How to turn this into serious research: If you wants to run an experiment to evaluate speech transcription tools, you need to evaluate them on multiple talks but shorter ones (take 1- or 2-minute samples), and you need multiple human posteditors. You might want to evaluate editing times and/or edit distances between the ‘raw’ and the postedited transcriptions. You may save one of these as benchmarks and compare ‘raw’ transcriptions to those, thus setting up a BLEU-like score.
Do not use further AI tools to postedit the raw output – they will need to be evaluated separately and must not be part of your ‘measuring equipment’.
What AIs I used and how
I have tried four different publicly available AI tools with the following prompt (fine-tuned to the actual model as necessary):
“You are a content writer for a software company. The attached document is the edited transcript of a talk I delivered about AI in translation. Use this transcript to create a well-formed article intended for a printed publication for localization professionals. Use the most suitable language, structure, and formatting. BUT keep the original title, train of thought and language as much as you can. Keep it under 2500 words. Return the result in another document.”

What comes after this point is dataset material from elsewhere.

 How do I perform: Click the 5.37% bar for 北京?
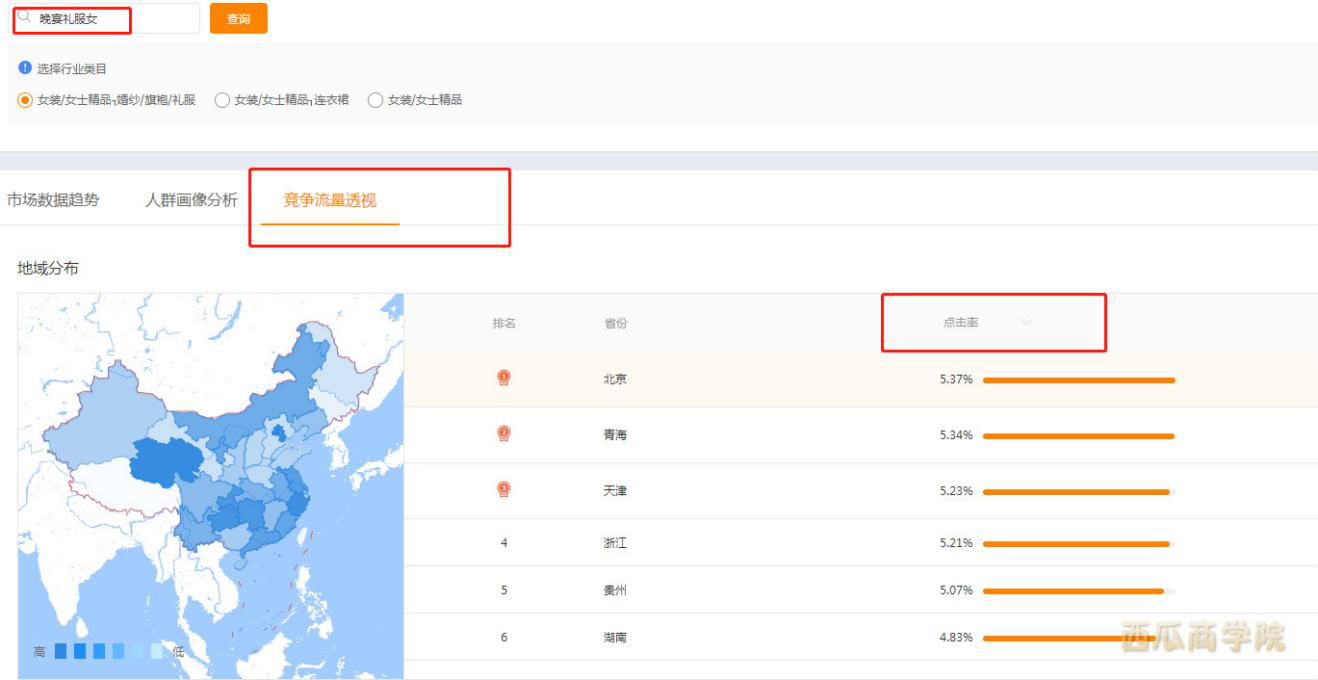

The AI tools used were the following:
ChatGPT 4o
Claude 3.5 Sonnet
Microsoft 365 Copilot
Gemini
How to turn into serious research: Use a larger number of transcripts (see the comment in the previous section) and automate the processing through the APIs of the large language model or the AI service. Use human evaluation, but with structured instructions.
Results
If I have to rank the results, which I can only do subjectively, it would turn out as follows – from best to worst:
Claude – Claude created a well-readable article of 925 words with little to give away that this was AI-generated content. Minimum post-editing was only needed to convert the markdown formatting that Claude uses by default.
ChatGPT 4o – ChatGPT created a mostly well-readable article of 1015 words. The article exposed two kinds of problems, though:
ChatGPT had a problem finding the focus or main point of the article. It omitted an important point but kept a tangent and used discourse gymnastics to fit it into the rest of the text. In the Conclusion part, it attempted to include all the points I made, which resulted in word salad that contained more tangents than main points.
On one occasion, ChatGPT inserted a point that was not said in the talk.
and 4. Gemini and Copilot: In both cases, the output was not usable. The AI tool practically regurgitated the original transcript, omitting small parts here and there. The text was not turned into a meaningful publication-ready structure.
How to turn this into serious research: Create human-postedited benchmarks and use both automated comparisons (of several samples) as well as human evaluation.
(No) Conclusion
This article is purely anecdotal. If we need to answer the question of how good AI tools are at turning conference talk transcripts into articles, we need to look at several samples from various places. That said, the outcome of this experiment suggests that you can find an AI tool that would turn your messy transcript into a publishable summary if you are pressed for time. I will still publish my own manually edited article (which is about twice the size of the AI-generated ones at 1,998 words) because that is the one where the points that remained in the text were selected by my judgment.